■ GIVEN PASSAGE ■
....
In a study reported today in the journal Radiology, the team showed that their advanced machine-learning algorithm can analyze brain scans and relevant clinical data from patients with traumatic brain injury to quickly and accurately predict survival and recovery at 6 months after the injury.
“Every day, in hospitals across the United States, care is withdrawn from patients who would have otherwise returned to independent living,” said co-senior author David Okonkwo MD PhD professor of neurological surgery at Pitt and UPMC. “The majority of people who survive a critical period in an acute care setting make a meaningful recovery—which further underscores the need to identify patients who are more likely to recover.”
It often takes 2 weeks for patients with traumatic brain injury to emerge from their coma and begin their recoveries—yet patients with severe traumatic brain injury are often taken off life support within the first 72 hours after hospital admission. The new predictive algorithm, validated across two independent patient cohorts, could be used to screen patients shortly after admission and can improve clinicians’ ability to deliver the best care at the right time.
Traumatic brain injury is one of the most pressing public health issues in the United States—every year, nearly 3 million people seek traumatic brain injury care across the nation, and traumatic brain injury remains a leading cause of death in people under the age of 45 years.
Recognizing the need for better ways to assist clinicians, the team of data scientists at Pitt set out to leverage their expertise in advanced artificial intelligence to develop a sophisticated tool to understand the nature of each unique patient’s traumatic brain injury.
“There is a great need for better quantitative tools to help intensive care neurologists and neurosurgeons make more informed decisions for patients in critical condition,” said corresponding author Shandong Wu PhD, associate professor of radiology, bioengineering, and biomedical informatics at Pitt. “This collaboration with Dr. Okonkwo’s team gave us an opportunity to use our expertise in machine learning and medical imaging to develop models that use both brain imaging and other clinically available data to address an unmet need.”
Led by the co-first authors Matthew Pease MD and Dooman Arefan PhD, the group developed a custom artificial intelligence model that processed multiple brain scans from each patient and combined it with an estimate of coma severity and information about the patient’s vital signs, blood tests, and heart function. Importantly, because brain imaging techniques evolve over time and image quality can vary dramatically from patient to patient, the researchers accounted for data irregularity by training their model on different image-taking protocols.
The model proved itself by accurately predicting patients’ risk of death and unfavorable outcomes at six months following the traumatic incident. To validate the model, Pitt researchers tested it with two patient cohorts: one of over 500 patients with severe traumatic brain injury previously treated at UPMC and the other an external cohort of 220 patients from 18 institutions across the country, through the TRACK-TBI consortium. The external cohort was critical to test the model’s prediction ability.
“We hope this research shows that AI can provide a tool to improve clinical decision-making early when a patient with traumatic brain injury is admitted to the emergency room, towards yielding a better outcome for the patients,” said Wu and Okonkwo.
....
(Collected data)

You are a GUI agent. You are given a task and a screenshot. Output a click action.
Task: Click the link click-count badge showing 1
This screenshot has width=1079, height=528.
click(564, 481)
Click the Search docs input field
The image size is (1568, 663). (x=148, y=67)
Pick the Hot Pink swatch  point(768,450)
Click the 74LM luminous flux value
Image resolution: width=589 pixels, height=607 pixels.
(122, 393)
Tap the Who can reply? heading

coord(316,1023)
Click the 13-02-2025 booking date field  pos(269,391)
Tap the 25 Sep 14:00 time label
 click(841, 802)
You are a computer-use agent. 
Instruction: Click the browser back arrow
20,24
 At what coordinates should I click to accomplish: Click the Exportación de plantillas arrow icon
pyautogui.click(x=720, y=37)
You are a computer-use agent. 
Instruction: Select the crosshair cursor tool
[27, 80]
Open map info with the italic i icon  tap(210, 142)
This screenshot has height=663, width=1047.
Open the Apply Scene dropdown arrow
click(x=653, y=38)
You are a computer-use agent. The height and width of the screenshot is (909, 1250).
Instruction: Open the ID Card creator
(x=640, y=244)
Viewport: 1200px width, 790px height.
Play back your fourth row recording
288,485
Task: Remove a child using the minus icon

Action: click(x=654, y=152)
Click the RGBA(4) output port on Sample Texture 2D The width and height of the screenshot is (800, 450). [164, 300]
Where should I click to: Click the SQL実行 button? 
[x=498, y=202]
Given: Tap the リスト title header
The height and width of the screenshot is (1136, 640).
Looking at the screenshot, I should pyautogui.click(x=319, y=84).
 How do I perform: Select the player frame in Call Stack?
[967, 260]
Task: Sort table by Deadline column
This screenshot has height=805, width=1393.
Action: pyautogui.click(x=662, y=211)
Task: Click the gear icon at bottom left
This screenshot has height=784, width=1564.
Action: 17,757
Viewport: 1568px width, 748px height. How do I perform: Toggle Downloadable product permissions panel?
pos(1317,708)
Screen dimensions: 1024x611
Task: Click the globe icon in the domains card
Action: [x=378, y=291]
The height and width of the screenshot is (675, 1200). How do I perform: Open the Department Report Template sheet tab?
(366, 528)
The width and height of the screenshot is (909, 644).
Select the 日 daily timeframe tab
....
■ DIRECTIONS FOR THIS TASK ■
According to the passage on the brain injury prediction model, how many patients were in the external cohort used to validate it, and how many institutions did they come from?

■ RESPONSE TO THE EXERCISE ■
220 patients from 18 institutions across the country